I have been single and living alone for the past 7.5 years and I love it!
I go to the movies or out to eat alone now & then, no biggy.
I’m perfectly confident in doing things by myself.
I think the inability to be alone, be self reliant, self entertaining, self fulfilled, is a far bigger problem.

I enjoy my friends but I LOVE my solitude and own company!


No disrespect intended but I think it is unfair to ‘expect’ anyone to take care of you. Kids can move away, partners die, we are all responsible for ourselves period.
I would never lay a caretaking trip on my daughter or grandchildren if I have them, and tell her I ‘expect’ to be cared for.

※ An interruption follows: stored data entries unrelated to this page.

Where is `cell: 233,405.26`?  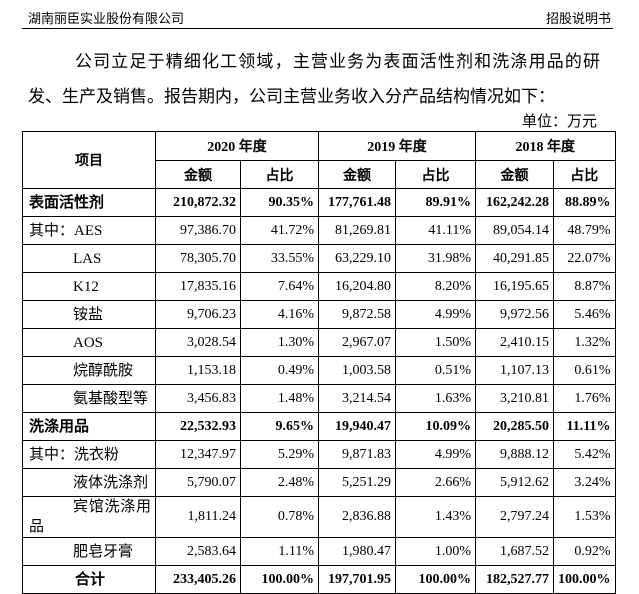 cell: 233,405.26 is located at coordinates (198, 580). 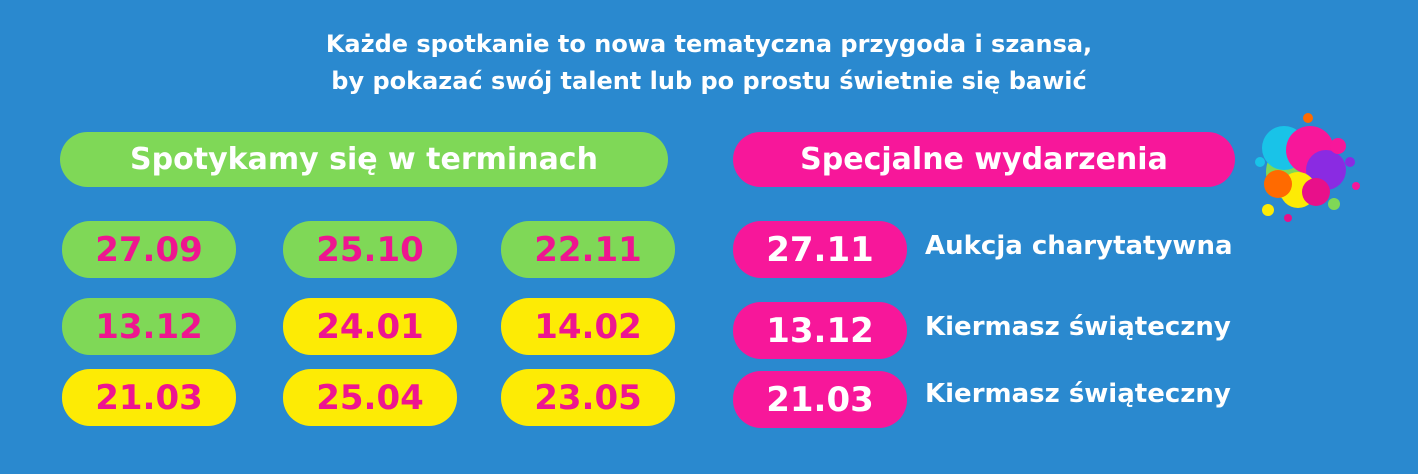 What do you see at coordinates (588, 326) in the screenshot?
I see `date-pill: 14.02` at bounding box center [588, 326].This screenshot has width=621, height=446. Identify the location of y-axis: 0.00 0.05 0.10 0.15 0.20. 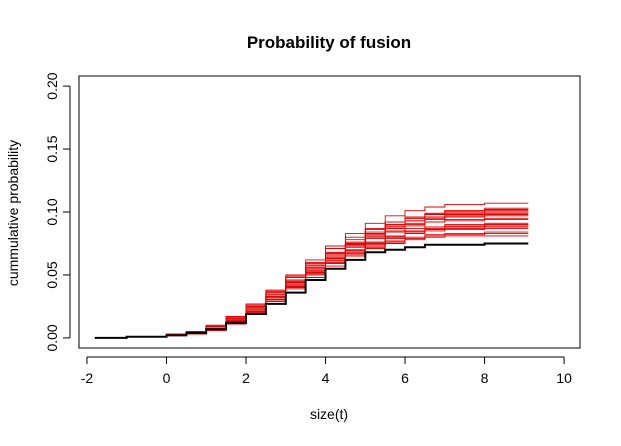
(58, 212).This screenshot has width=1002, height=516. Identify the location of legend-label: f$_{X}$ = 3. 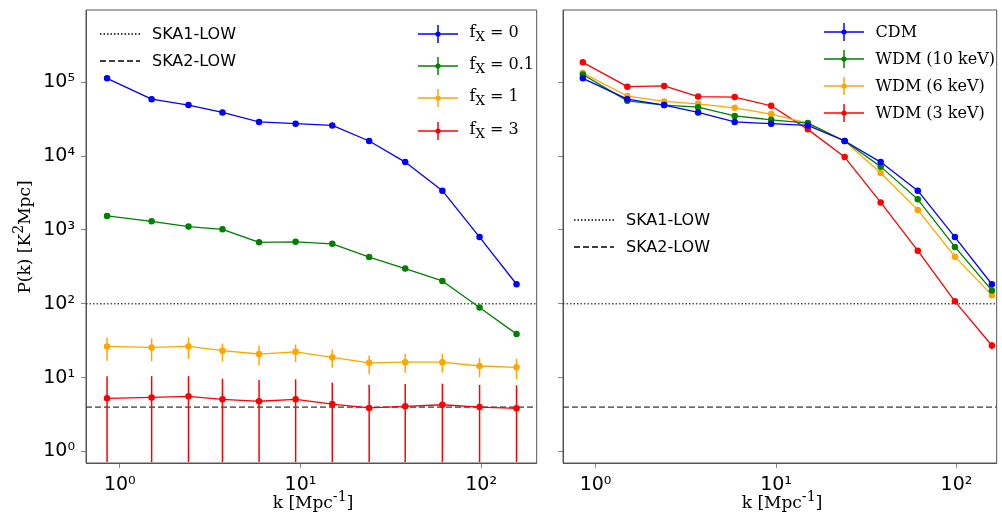
(494, 130).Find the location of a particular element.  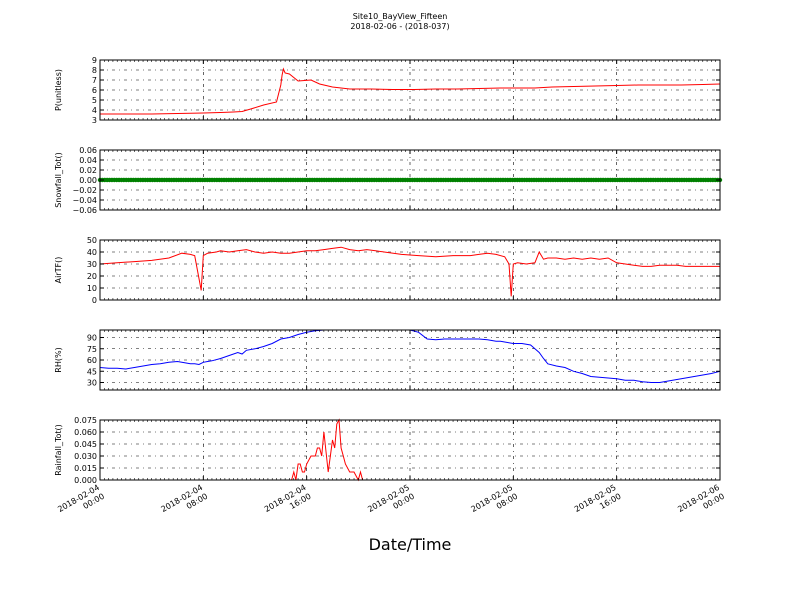

chart2-ytick-label-1: −0.04 is located at coordinates (84, 200).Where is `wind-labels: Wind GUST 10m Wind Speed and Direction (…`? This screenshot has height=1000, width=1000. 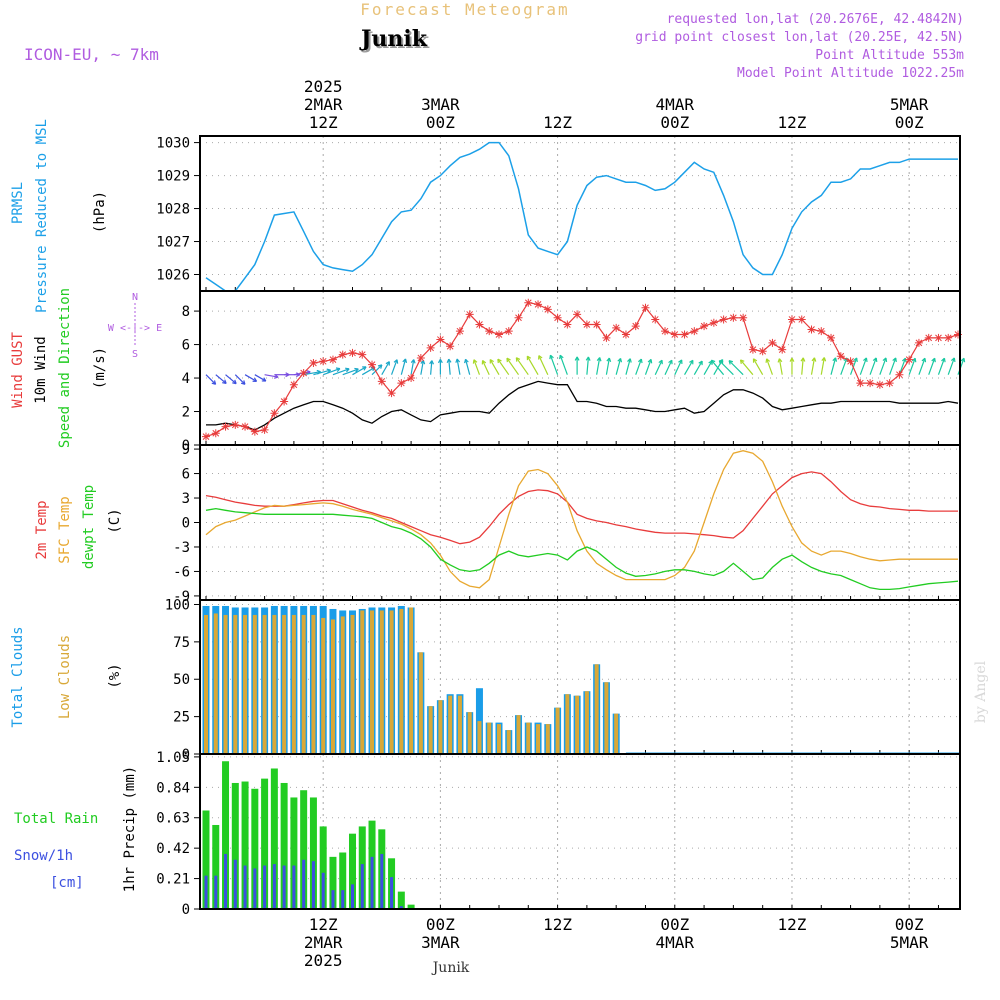
wind-labels: Wind GUST 10m Wind Speed and Direction (… is located at coordinates (86, 368).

That’s a huge burden to saddle anyone with.
Everyone should have their own plan and if your kids WANT to step in that’s great, but it should be voluntarily, out of love, not obligation.
I think that sort of expectation is unfair.
I mean what if they don’t want to, or are not able, are you going to guilt trip them? That’s manipulative.

YARNLADY's avatar

@Coloma Yes, I am going to guilt trip them. I am currently supporting my youngest son and his family, two of my adult grandsons, and my Daughter-In-Law. I expect a return in spades when or if I need it.

Coloma's avatar


That’s a hefty burden certainly, but be careful, you could be setting yourself up for some major disappointment if they don’t return those spades. Better to ‘expect’ no return for a helping hand or don’t extend it.

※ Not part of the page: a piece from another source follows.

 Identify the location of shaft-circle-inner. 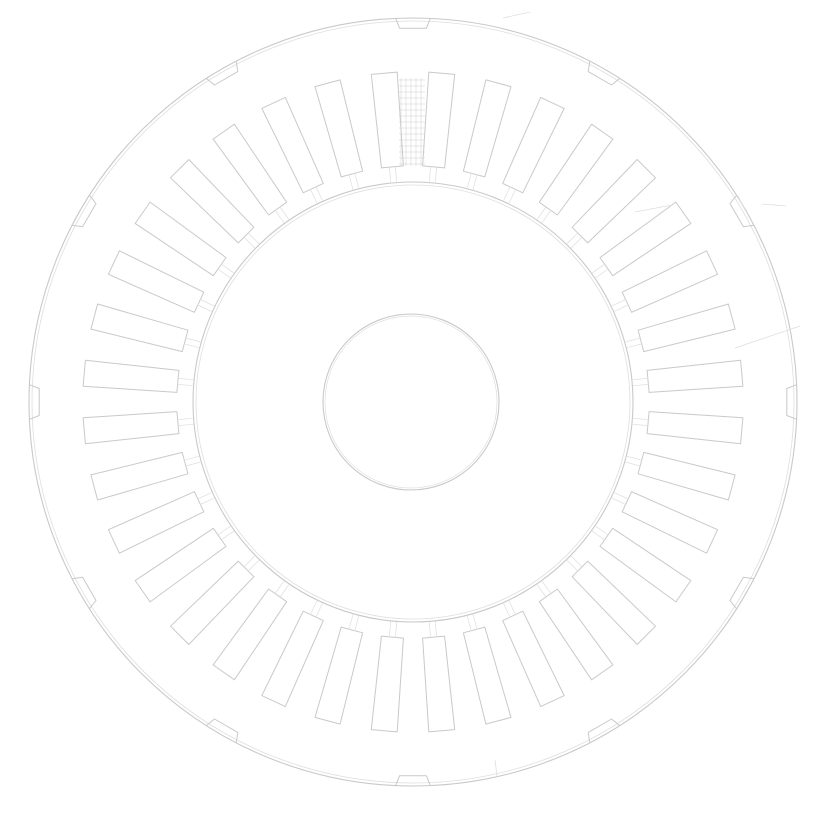
(411, 402).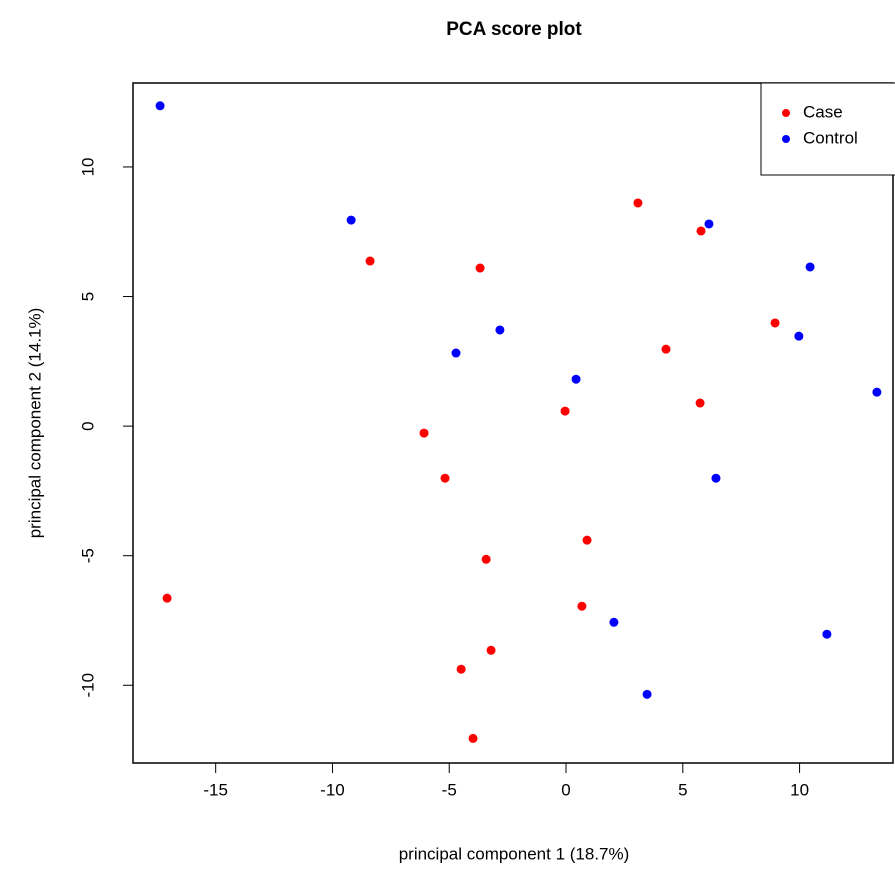 The width and height of the screenshot is (895, 886). What do you see at coordinates (830, 138) in the screenshot?
I see `legend-label: Control` at bounding box center [830, 138].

Usually these situations leave people feeling martyred and used, I hope they come through for you but I wouldn’t count on it.

YARNLADY's avatar

@Coloma Thank you for your concern. I hope I have raised my sons and grandsons properly, and shown by example with my elders, but I do have a substantial savings invested to support myself.

zzc's avatar

Gosh, i had thought those days were pretty much gone. With so many men and women traveling alone with their job, or other reasons, I thought the stigma of doing things alone, was a thing of the past. I had to learn to do it, when it was really considered weird. for a woman. I got used to it. I can enjoy being alone. Now, if I’m in a restaurant alone, I find it fun to order something flaming, cooked at the table, provides a floor show of entertainment for yourself, besides usually delicious! And it may draw the attention of others, but it’s usually ‘cuz it looks like great fun. . . and it is!